Görevler:
a) Karar metninde davacı vekilinin mahkemeden verilmesini istediği kararları sıralayın.
b) Karar metnini kaldığı yerden sürdürün.

Emsal Mahkeme Kararı İstanbul Anadolu 3. Asliye Ticaret Mahkemesi 2018/742 E. 2021/659 K. 20.05.2021 T.

Görüntülediğiniz mahkeme kararı henüz kesinleşmemiştir. Yararlı olması amacıyla eklenmiştir.

T.C. İstanbul Anadolu 3. ASLİYE TİCARET MAHKEMESİ
ESAS NO : 2018/742 Esas
KARAR NO : 2021/659
DAVA : İtirazın İptali (Ticari Satımdan Kaynaklanan)
DAVA TARİHİ : 22/06/2018
KARAR TARİHİ : 20/05/2021
Mahkememizde görülmekte olan İtirazın İptali (Ticari Satımdan Kaynaklanan) davasının yapılan açık yargılaması sonunda,
GEREĞİ DÜŞÜNÜLDÜ:
Davacı vekili dava dilekçesinde özetle; Taraflar arasında bir ticari ilişkinin olduğu; davacı tarafından cari hesap tahsil edilemeyince—- sayılı dosyasıyla davalı taraf aleyhine — alacağın tahsili amacıyla ilamsız icra takibi başlatıldığı; — tarihinde davalının tüm borca, takibe, faize ve fer’ilerine itiraz etmesi sonucunda icra takibinin durdurulduğu; itirazın haksız ve kötü niyetli olduğu öne sürülerek itirazın iptaline, takibin devamına, alacağın %20’sinden az olmamak kaydıyla icra inkâr tazminatına karar verilmesi talep edilmektedir.

Veri Bölümü:
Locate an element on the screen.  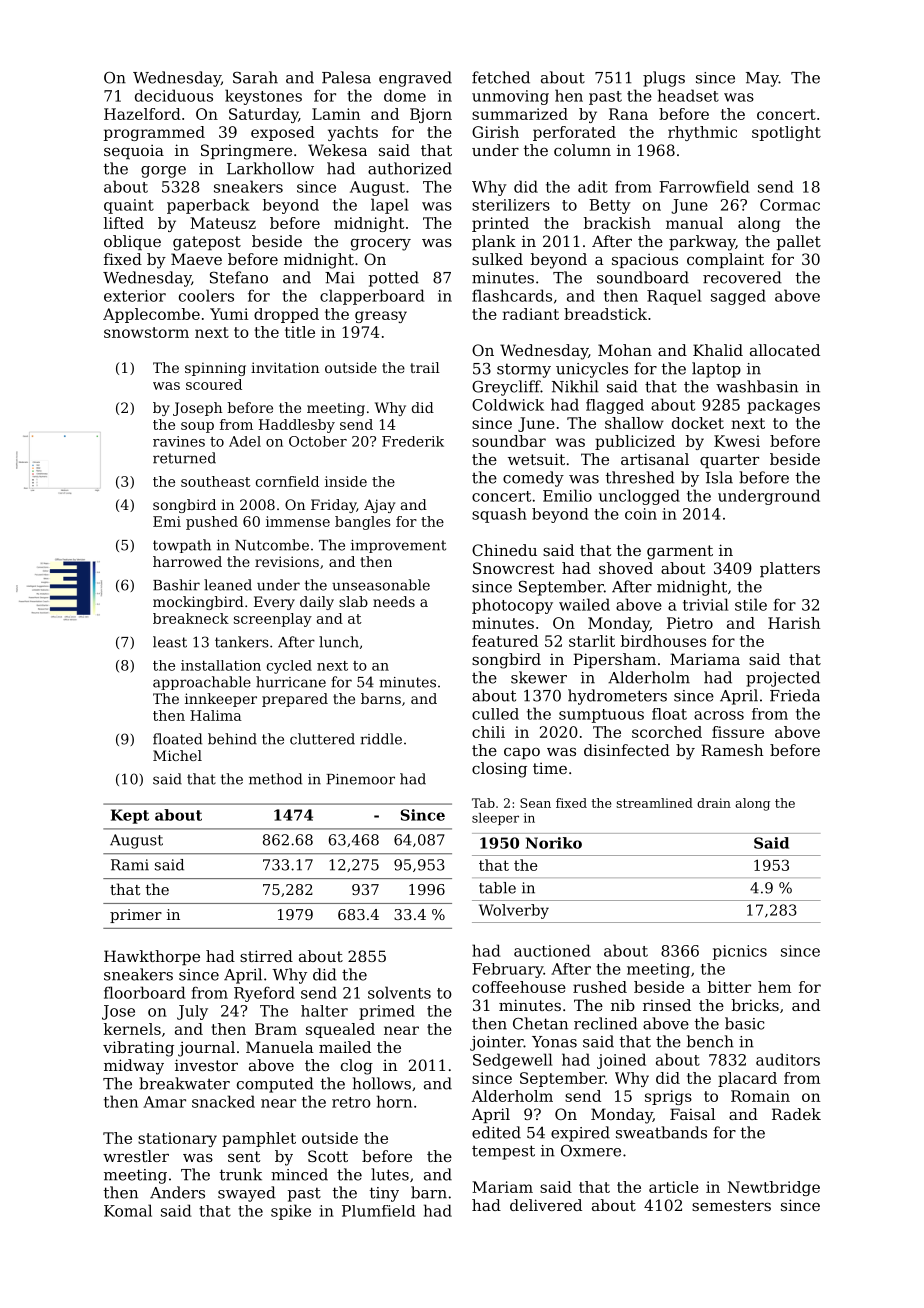
Bashir is located at coordinates (176, 585).
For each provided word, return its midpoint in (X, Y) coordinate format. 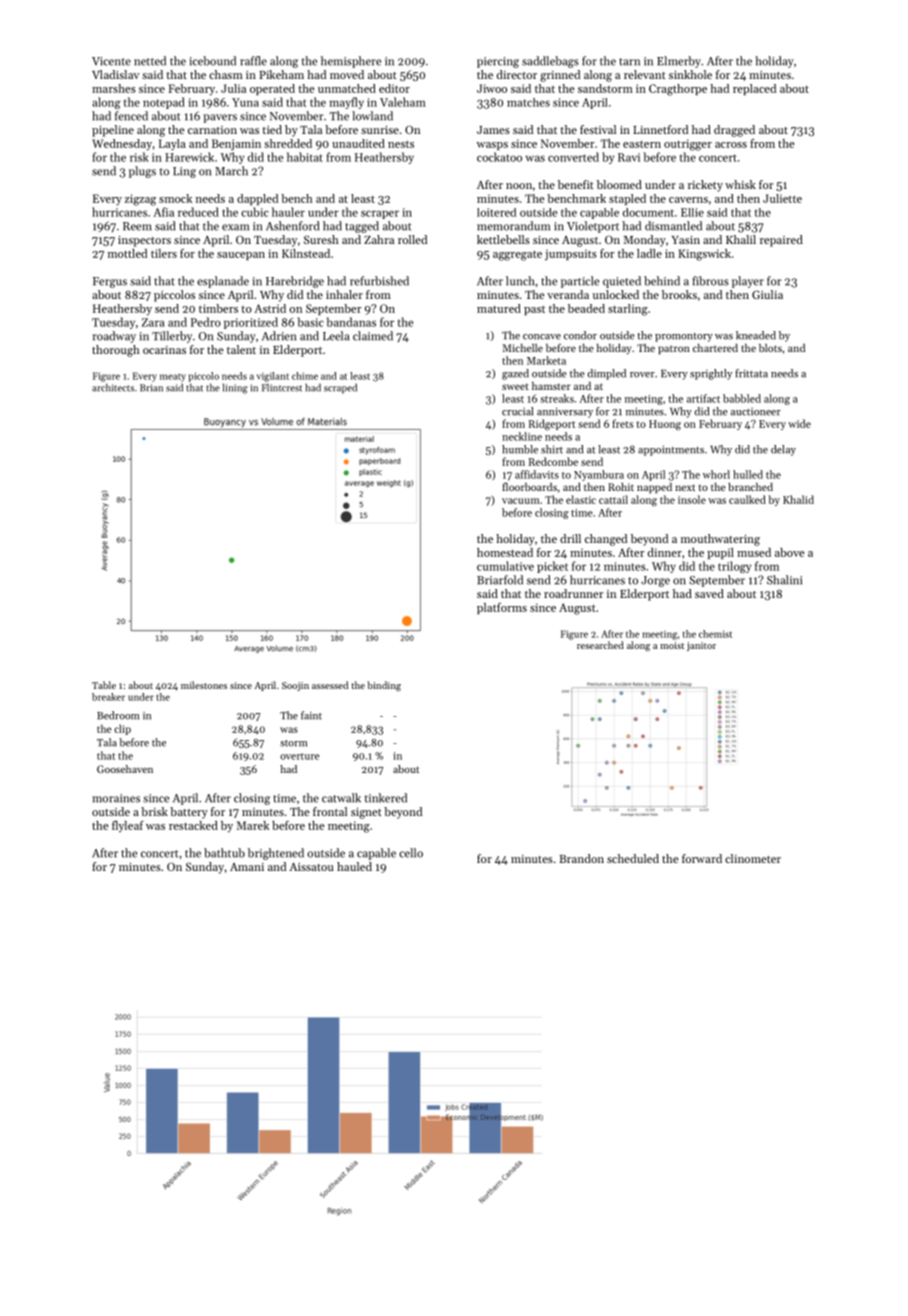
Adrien (279, 336)
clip (122, 729)
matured (499, 308)
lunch (520, 281)
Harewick (189, 157)
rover (642, 375)
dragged (734, 131)
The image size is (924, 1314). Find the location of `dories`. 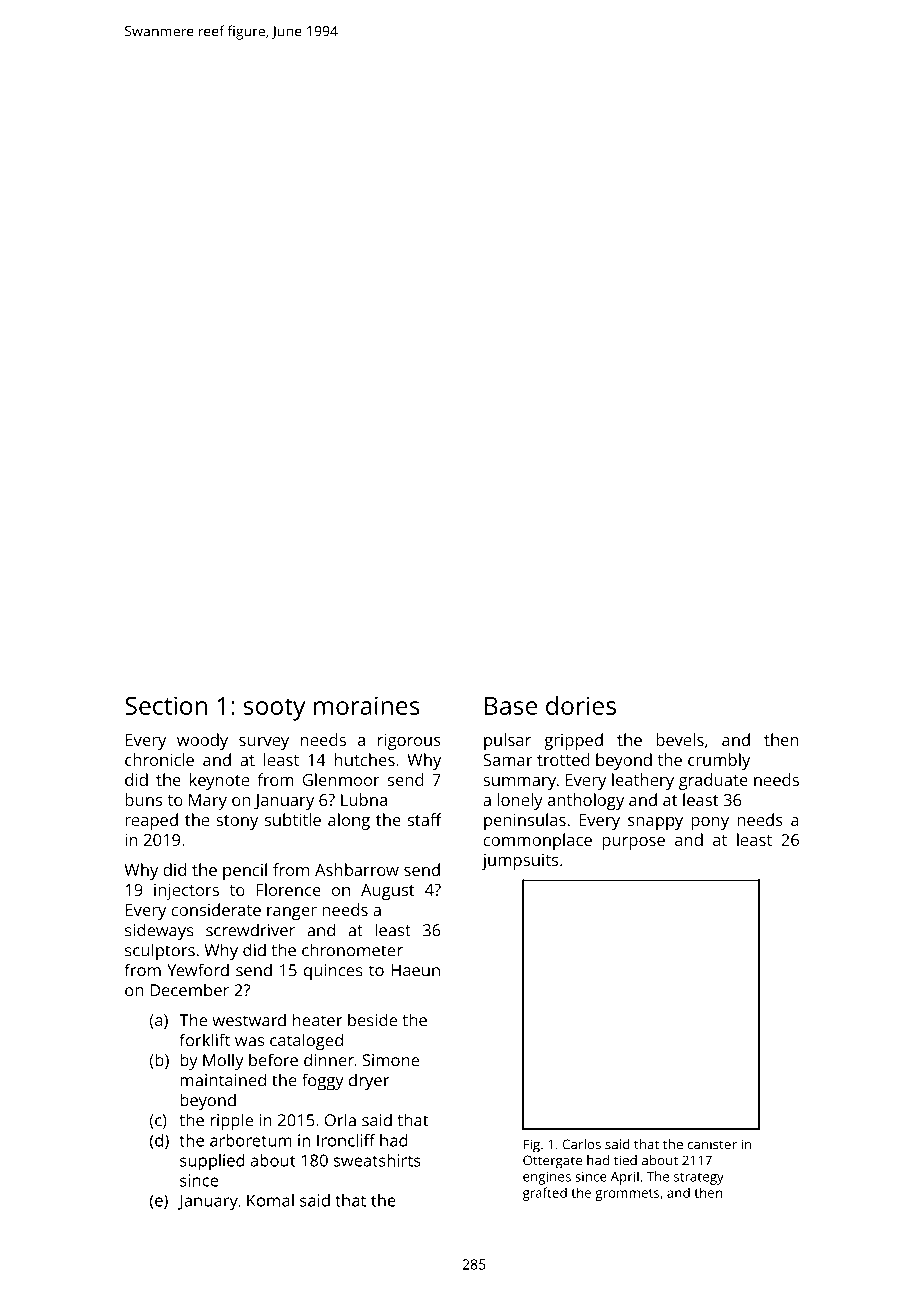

Sıralı Yanıtlar:
a)
- İtirazın iptali
- Takibin devamı
- Alacağın %20'sinden az olmamak kaydıyla icra inkâr tazminatı

b)
Davalı tarafa usulüne uygun şekilde dava dilekçesi ile tensip tutanağının tebliğ edildiği ancak davalı tarafın herhangi bir beyanda bulunmadığı görüldü.
DELİLLERİN DEĞERLENDİRİLMESİ VE GEREKÇE:
İncelenen tüm dosya kapsamına, tarafların iddia ve savunmalarına göre davanın, davacı tarafından davalı aleyhine —– dosyası ile başlatılan icra takibine davalı tarafından yöneltilen itirazın iptaline ilişkin olduğu, dava konusu icra dosyasının incelemesinde takip alacaklısının mahkememiz dosyasının davacısı, takip borçlusunun mahkememiz dosyasının davalısı olduğu, cari hesap alacağına dayalı olarak toplam—- ilamsız icra takibine davalı borçlunun süresinde itirazı doğrultusunda takibin durduğu, davanın itirazın iptali ve takibin devamı istemi ile açıldığı görülmüştür.
Taraflar arasındaki uyuşmazlık ise; cari hesaba konu olan faturalar dolayısı ile mal ve hizmetin verilip verilmediği, icra inkar tazminatı koşullarının oluşup oluşmadığı hususlarında uyuşmazlık olduğu tespit edilmiştir.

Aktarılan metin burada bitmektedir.